● Supplied information
• • •

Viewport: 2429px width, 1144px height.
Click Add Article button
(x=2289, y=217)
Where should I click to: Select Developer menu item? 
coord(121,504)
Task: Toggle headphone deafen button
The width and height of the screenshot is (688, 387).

• • •

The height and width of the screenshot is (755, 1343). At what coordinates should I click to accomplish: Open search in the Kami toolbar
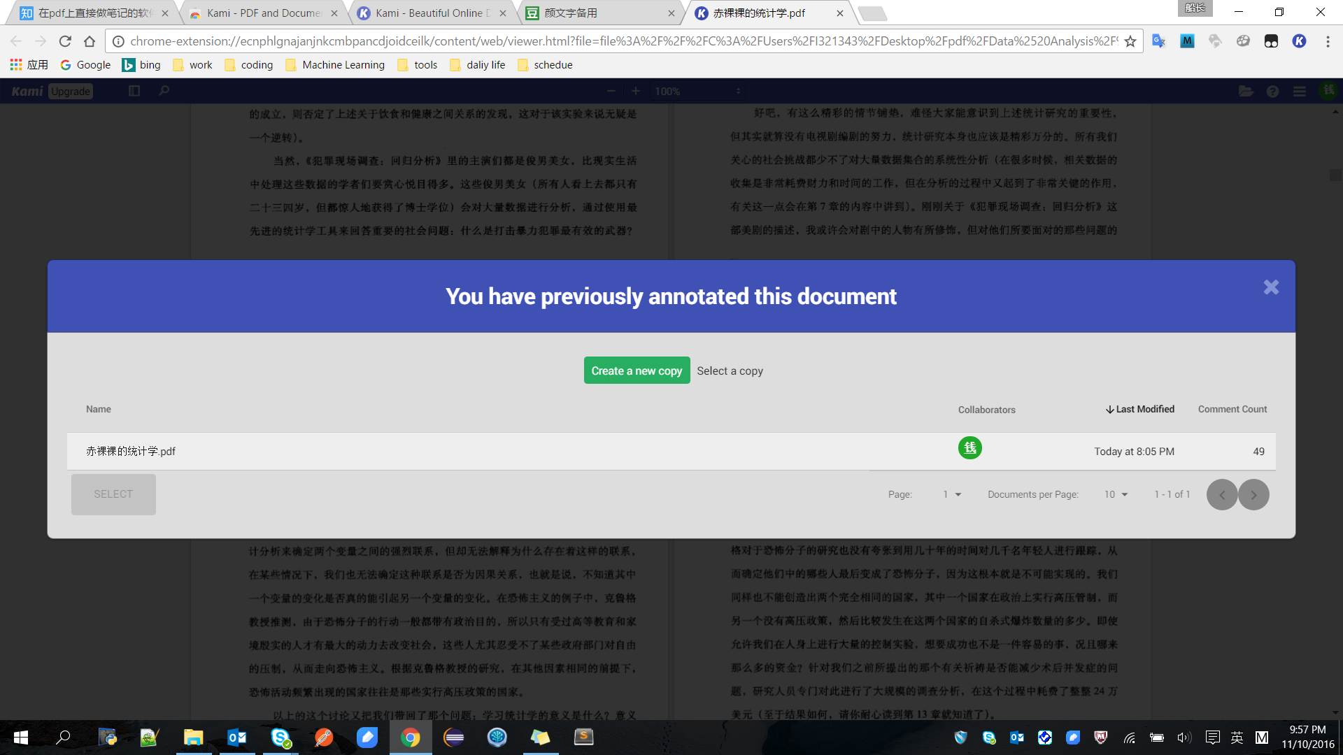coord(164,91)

• • •

● Your instructions
Everything starting at the line containing "Viewport: 2429px width, 1144px height." and ending at the line containing "The width and" in the records above should be repeated exactly, and only that.

● Response area
Viewport: 2429px width, 1144px height.
Click Add Article button
(x=2289, y=217)
Where should I click to: Select Developer menu item? 
coord(121,504)
Task: Toggle headphone deafen button
The width and height of the screenshot is (688, 387).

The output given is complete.